All’Assemblea spettano le seguenti prerogative:

  • Discutere e deliberare sui bilanci.
  • Eleggere il Consiglio direttivo e il Collegio dei Revisori dei conti.
  • Deliberare sulle modifiche dello statuto e approvare i regolamenti interni.
  • Deliberare su altri argomenti sottoposti alla sua approvazione dal Consiglio direttivo.

8. CONSIGLIO DIRETTIVO

  • Il Consiglio direttivo è composto dai quattro ai cinque membri eletti dall’Assemblea. Nel primo quadriennio dell’Associazione i membri del Consiglio direttivo sono i Fondatori.
  • Delibera a maggioranza. In caso di parità prevale il voto del Presidente.
  • Il Consiglio direttivo dura in carica quattro anni.
  • Il Consiglio direttivo ha il compito di deliberare sulle questioni riguardanti l’attività dell’Associazione secondo gli indirizzi dello statuto e dell’Assemblea.
  • Predispone i bilanci.
  • Il Consiglio direttivo elegge nel proprio interno il Presidente.
  • Redige i regolamenti dell’Associazione e della scuola di musica.
  • Delibera su ogni atto di carattere patrimoniale e finanziario.
  • Decidere la stipulazione dei contratti di collaborazione necessari al perseguimento dei fini statutari.
  • Tutte le cariche sono rese a titolo gratuito. Possono esser riconosciuti dei rimborsi per le spese effettivamente sostenute per l’attività prestata.

9. PRESIDENTE

  • Il Presidente dirige l’Associazione e la rappresenta. Ha la responsabilità generale della conduzione e del buon andamento degli affari sociali. Al Presidente spetta la firma degli atti sociali che impegnano l’Associazione sia nei riguardi dei Soci sia dei terzi. Il Presidente sovrintende l’attuazione delle deliberazioni dell’Assemblea e del Consiglio direttivo.
  • Convoca e presiede il Consiglio direttivo e l’Assemblea dei Soci.
  • Il Presidente è eletto dal Consiglio direttivo e dura in carica quattro anni.

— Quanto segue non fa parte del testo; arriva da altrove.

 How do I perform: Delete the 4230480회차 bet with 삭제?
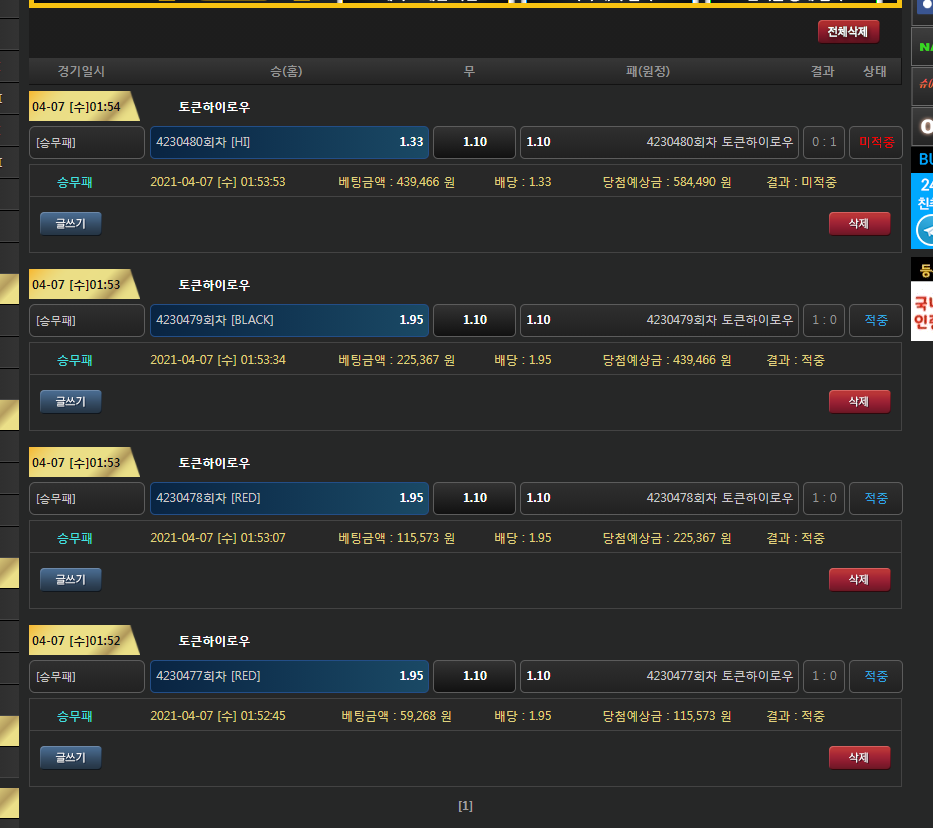click(858, 224)
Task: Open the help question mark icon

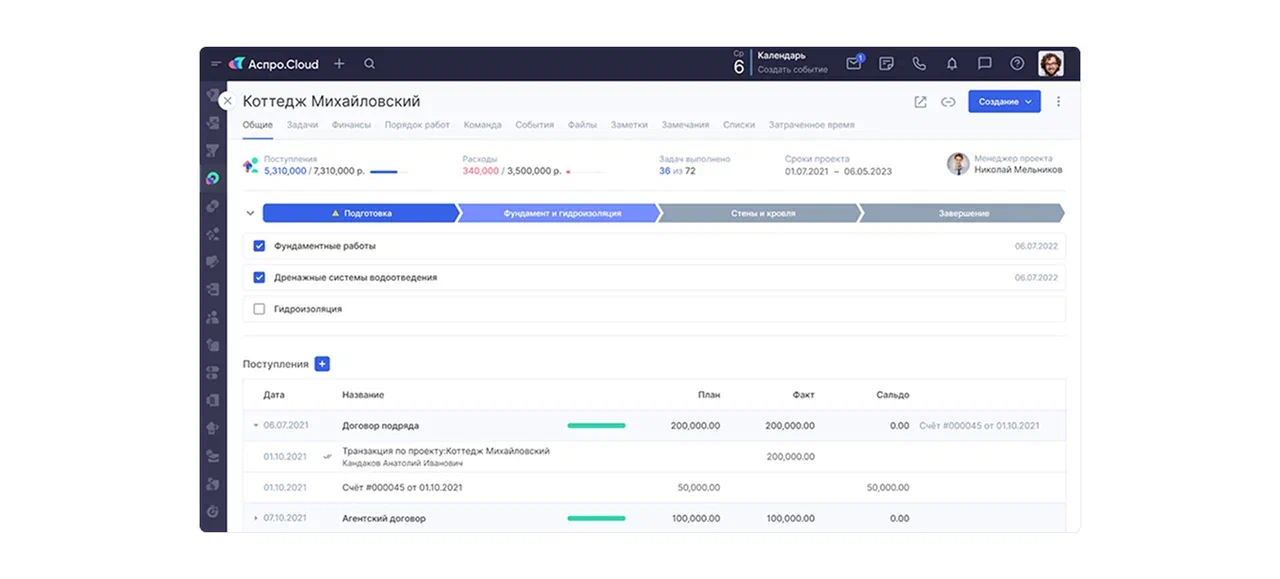Action: tap(1017, 64)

10. COLLEGIO DEI REVISORI DEI CONTI

  • Ai Revisori dei conti spetta il controllo sulla gestione amministrativa.
  • Sono scelti tra i Soci o tra persone al di fuori dell’Associazione, purché maggiorenni.
  • Il collegio resta in carica fino alla durata del Consiglio direttivo.

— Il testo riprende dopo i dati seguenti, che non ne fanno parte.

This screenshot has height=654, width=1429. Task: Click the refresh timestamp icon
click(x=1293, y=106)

11. FONDO COMUNE E ENTRATE DELL’ASSOCIAZIONE

Il fondo comune è costituito da:

  • Eventuali avanzi di gestione.
  • Donazioni, erogazioni, lasciti o contributi di enti pubblici o privati.
  • Quote associative d’iscrizione annue.
  • Quote servizi versate dai soci per il raggiungimento degli scopi statutari.
  • Le somme versate per le quote associative non sono né trasmissibili né rimborsabili.
  • Beni acquistati per il funzionamento dell’Associazione.
  • Eventuali avanzi di esercizio non potranno in nessun caso essere divisi tra i Soci, neanche indirettamente sia durante la vita dell’Associazione sia in caso di scioglimento ma reinvestiti per gli scopi previsti dallo statuto.

12. ESERCIZIO SOCIALE

  • L’esercizio sociale inizia il primo giugno e termina il trentun maggio dell’anno successivo.

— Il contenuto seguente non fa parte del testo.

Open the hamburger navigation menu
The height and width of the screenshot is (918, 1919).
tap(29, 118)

13. SCIOGLIMENTO E LIQUIDAZIONE

  • L’Associazione può essere sciolta solo dall’Assemblea dei Soci con una maggioranza di almeno ¾ degli aventi diritto. Il netto risultante dalla liquidazione sarà devoluto ad altra associazione avente finalità simile.

14. RINVIO

Per tutto quanto non previsto dal presente atto si fa rinvio alle norme di legge.